If you looked at the market exchange-rate basis in 2018, you’d notice 16% of the global economy could be accounted to China. Therefore, it has been hard for many brands to ignore the vital importance of the Far Eastern country.
However, for investors and businesses, the important figure to note is economic growth. For the past decade, China has shown great potential and has accounted for 30% of global growth. But it looks like that period of sustained growth is coming to an end.
Trade War With The US
Many Chinese consumers are now making an active choice to be more conservative in their spending. Whether this is foregoing some purchases, or buying cheaper alternatives, the impact on the economy is similar. Consumers are talking about being more financially secure and keeping funds in reserve.

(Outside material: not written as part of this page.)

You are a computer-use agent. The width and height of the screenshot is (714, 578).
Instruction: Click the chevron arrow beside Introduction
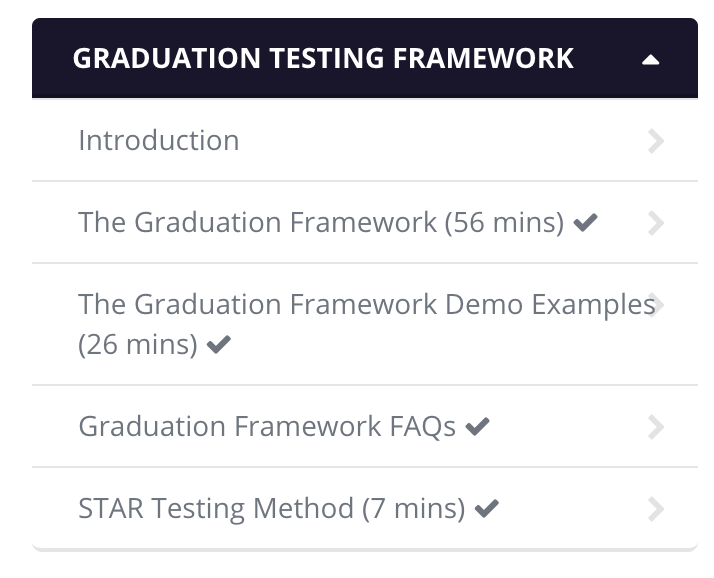[x=656, y=141]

But it isn’t just consumer spending habits that are changing. The Chinese-US trade war that is currently going on is impacting growth in the country. The result of this trade war is hard to actually state. However, exports from China have fallen by 4.4% in December and imports fell by 7.4% in the same month. This is the worst drop in Chinese economic figures for two years.

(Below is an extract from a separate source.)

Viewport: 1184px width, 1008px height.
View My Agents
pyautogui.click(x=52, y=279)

As a result, output figures in Asia, the US and Europe are all performing badly. Prices for stock and oil have also declined recently.
This has had a knock on effect. Financial markets are looking worried and economists are now revising forecasts for global growth down. Even the world bank is looking concerned. They said on the 8th January that the global economy has some storm clouds brewing.
Employment Rates Remain Strong
Employment rates in Europe are strong, which is something to be positive about. However, there are concerns about the job losses that the UK market is to see. Car manufacturing and retail has been hit pretty hard in the past few months and will continue to see some loses as the full impact of Brexit hits.